American smoothie chain

Planet Smoothie is the third largest American chain of smoothie stores serving smoothies. The company was founded in 1995 by Martin Sprock in Atlanta, Georgia, and currently operates more than 100 locations.

== History ==

In November, 2011, Planet Smoothie was acquired by Tasti D-Lite LLC who also operates Tasti D-Lite stores.
In June 2015, Quick-Service Restaurant Franchisor Kahala Brands purchased both Planet Smoothie and Tasti D-Lite in a deal that brings their 128 locations into the portfolio of about a dozen fast food, treat and sandwich chains such as Blimpie and Cold Stone Creamery owned by the Serruya family of Canada. Together, the Tasti D-Lite and Planet Smoothie locations will now be run from the Kahala Brands corporate headquarters in Scottsdale, Arizona.
In August 2022, Planet Smoothie expanded operations to Australia with 4 locations opening across Victoria within the first 12 months.

==Advertising ==
In 2007, Planet Smoothie decided to send one person on a trip from Orlando to San Diego to assume the role of Cup Man, the chain's longstanding brand character.

Assigned task 1:
In the Planet Smoothie text, which company acquired Planet Smoothie in November 2011?
Assigned task 2:
Quote the passage of the Planet Smoothie text starting at "In August 2022, Planet" and ending at "longstanding brand character.".
Assigned task 3:
Extend the text about the Planet Smoothie chain, continuing after its last sentence.

Dataset excerpts:
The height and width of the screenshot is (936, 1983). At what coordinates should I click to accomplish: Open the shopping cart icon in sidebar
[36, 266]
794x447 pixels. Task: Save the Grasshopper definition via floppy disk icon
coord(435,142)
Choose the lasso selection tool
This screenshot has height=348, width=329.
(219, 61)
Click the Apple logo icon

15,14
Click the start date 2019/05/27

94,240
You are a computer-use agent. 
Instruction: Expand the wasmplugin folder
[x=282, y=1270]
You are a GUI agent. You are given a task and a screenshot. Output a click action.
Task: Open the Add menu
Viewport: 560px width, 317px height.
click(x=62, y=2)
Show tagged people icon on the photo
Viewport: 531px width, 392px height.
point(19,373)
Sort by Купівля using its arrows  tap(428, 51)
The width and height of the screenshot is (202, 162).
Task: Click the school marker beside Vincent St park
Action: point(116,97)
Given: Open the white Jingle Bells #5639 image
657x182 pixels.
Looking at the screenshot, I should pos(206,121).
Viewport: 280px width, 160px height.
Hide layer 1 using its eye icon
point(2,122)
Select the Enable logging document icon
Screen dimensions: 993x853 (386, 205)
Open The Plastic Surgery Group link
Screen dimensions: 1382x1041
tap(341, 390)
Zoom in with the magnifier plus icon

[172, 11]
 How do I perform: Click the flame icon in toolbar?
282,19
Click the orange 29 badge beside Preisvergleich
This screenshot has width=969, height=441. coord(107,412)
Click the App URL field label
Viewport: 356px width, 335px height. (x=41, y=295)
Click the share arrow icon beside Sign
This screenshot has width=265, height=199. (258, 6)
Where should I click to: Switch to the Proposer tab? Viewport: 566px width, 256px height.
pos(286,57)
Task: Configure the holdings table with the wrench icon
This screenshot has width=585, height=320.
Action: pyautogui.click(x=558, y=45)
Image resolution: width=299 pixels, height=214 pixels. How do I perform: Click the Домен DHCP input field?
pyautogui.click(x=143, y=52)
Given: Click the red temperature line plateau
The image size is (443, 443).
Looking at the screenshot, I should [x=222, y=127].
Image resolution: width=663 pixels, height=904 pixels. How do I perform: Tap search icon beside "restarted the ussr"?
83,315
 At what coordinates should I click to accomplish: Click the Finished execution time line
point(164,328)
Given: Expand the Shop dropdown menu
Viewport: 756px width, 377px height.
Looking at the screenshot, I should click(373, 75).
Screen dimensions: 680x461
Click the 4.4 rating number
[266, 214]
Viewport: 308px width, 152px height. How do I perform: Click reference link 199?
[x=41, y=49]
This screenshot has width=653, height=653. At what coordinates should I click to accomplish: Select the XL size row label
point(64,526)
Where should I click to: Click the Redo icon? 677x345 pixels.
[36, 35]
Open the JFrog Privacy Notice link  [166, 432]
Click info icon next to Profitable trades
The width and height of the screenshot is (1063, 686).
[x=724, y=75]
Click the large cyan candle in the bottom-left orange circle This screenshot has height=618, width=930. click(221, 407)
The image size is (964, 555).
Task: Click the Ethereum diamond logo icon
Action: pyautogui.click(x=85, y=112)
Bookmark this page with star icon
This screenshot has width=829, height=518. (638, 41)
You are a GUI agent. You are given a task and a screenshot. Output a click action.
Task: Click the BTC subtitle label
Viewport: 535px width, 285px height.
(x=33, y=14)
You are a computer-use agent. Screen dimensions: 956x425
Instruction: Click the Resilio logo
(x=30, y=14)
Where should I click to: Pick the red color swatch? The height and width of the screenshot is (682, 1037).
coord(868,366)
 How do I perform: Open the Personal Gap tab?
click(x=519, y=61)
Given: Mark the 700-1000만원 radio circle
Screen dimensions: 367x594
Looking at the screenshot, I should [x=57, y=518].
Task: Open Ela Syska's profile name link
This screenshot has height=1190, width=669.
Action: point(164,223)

Output 1:
Tasti D-Lite LLC

Output 2:
In August 2022, Planet Smoothie expanded operations to Australia with 4 locations opening across Victoria within the first 12 months.

==Advertising ==
In 2007, Planet Smoothie decided to send one person on a trip from Orlando to San Diego to assume the role of Cup Man, the chain's longstanding brand character.

Output 3:
The 22-market "Good for You, Good for the Planet" tour took Cupman coast-to-coast in a biodiesel converted ice cream truck designed to raise awareness of green issues in markets across the country.

Candidates were required to submit a video of why they felt they would make the best Cup Man for the 30-day green trek. Joel Moss Levinson, of Dayton, Ohio was named the winner. For Joel's winning entry, he wrote a song with lines such as “I wanna be your Cupman” and “I’m environmentally responsible, I recycle, reduce and reuse, that’s why I want to drive your car that runs on biodiesel fuel.” Joel garnered enough online votes to be chosen as the company's walking, talking, touring CupMan.

Joel has since won 11 contests — earning more than $200,000 in money and prizes. He has been featured in The New York Times, The Jay Leno Show and an Access Hollywood Rising Star.

===Environmental stewardship===
In 2008, Planet Smoothie, who served its smoothies in cups made of recycled polystyrene and offered the reusable "MacDaddy" insulated travel mug, sponsored a contest to encourage inventors to develop an eco-friendly solution to polystyrene, currently the only cup material in the marketplace that maintains a smoothie's frozen integrity.

==Merger==
Following the acquisition of the Planet Smoothie brand by Tasti D-Lite, several stores began to convert to a dual brand product mix, offering both smoothies and soft serve.